Even where a PE or business connection exists, only income attributable to the Indian operations is taxable here. The AOA (Authorised OECD Approach) to profit attribution treats a PE as a hypothetically independent enterprise. Section 9(12) avoids this complexity entirely by eliminating the business connection finding, so there is no income to attribute.

This is pragmatically significant: income attribution analysis under Indian transfer pricing rules (Section 92 of the 1961 Act / corresponding provisions of the 2025 Act) can be deeply contentious and unpredictable. By design, Section 9(12) keeps offshore funds entirely outside this framework.

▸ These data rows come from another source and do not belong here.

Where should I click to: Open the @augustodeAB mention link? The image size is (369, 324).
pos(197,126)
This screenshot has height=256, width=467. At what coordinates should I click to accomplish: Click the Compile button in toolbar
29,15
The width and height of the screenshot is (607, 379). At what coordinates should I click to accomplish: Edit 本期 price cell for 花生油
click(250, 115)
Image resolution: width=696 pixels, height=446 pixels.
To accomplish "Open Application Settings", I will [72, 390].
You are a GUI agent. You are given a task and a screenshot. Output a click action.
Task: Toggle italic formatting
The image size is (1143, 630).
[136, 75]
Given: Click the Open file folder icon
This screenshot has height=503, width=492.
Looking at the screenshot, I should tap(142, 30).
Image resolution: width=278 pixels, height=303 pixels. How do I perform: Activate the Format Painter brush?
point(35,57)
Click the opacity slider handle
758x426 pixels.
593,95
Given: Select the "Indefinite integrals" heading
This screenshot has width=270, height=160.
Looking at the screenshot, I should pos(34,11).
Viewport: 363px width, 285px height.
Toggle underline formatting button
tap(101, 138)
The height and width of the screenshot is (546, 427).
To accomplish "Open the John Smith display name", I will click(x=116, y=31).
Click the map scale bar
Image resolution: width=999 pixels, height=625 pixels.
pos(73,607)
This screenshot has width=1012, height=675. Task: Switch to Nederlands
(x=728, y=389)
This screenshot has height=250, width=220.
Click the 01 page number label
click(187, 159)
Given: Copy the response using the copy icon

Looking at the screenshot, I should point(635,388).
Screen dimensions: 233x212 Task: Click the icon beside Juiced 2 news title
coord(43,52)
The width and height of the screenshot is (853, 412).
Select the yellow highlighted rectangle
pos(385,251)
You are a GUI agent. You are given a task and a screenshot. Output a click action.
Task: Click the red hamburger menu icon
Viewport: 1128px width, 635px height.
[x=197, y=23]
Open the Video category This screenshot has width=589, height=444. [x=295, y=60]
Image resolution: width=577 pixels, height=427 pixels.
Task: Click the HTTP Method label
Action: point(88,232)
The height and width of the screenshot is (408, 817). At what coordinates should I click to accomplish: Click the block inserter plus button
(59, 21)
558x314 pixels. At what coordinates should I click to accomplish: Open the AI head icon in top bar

4.4 The Tax Treaty Interface

Section 9(12) and the DTAA network interact in two important ways. First, most of India’s DTAAs (OECD-model treaties with Mauritius, Singapore, the Netherlands, etc.) contain PE exclusion articles. A non-resident fund could, in theory, claim treaty protection independently of Section 9(12). However, treaty protection requires treaty eligibility — the fund must be a resident of a treaty country. Section 9(12) provides a domestic-law safe harbour that does not require treaty eligibility, making it available to funds in non-treaty jurisdictions as well, provided they meet Schedule I conditions.

A non-resident may apply whichever is more beneficial — the treaty or the domestic law. A fund with both treaty protection and Section 9(12) eligibility should apply the more favourable provision on a provision-by-provision basis.

4.5 BEPS and Anti-Avoidance Considerations

The OECD’s BEPS Project has reshaped source-country nexus rules. Action 6 targets treaty abuse, while Action 7 addresses PE avoidance. India’s GAAR provisions can still apply to Section 9(12) structures. This risk arises where arrangements lack commercial substance or are primarily tax-driven. There is concern that GAAR may also apply to IFSC units, an issue raised repeatedly by industry. The CBDT has not issued a formal exemption for such structures. This remains an area of uncertainty.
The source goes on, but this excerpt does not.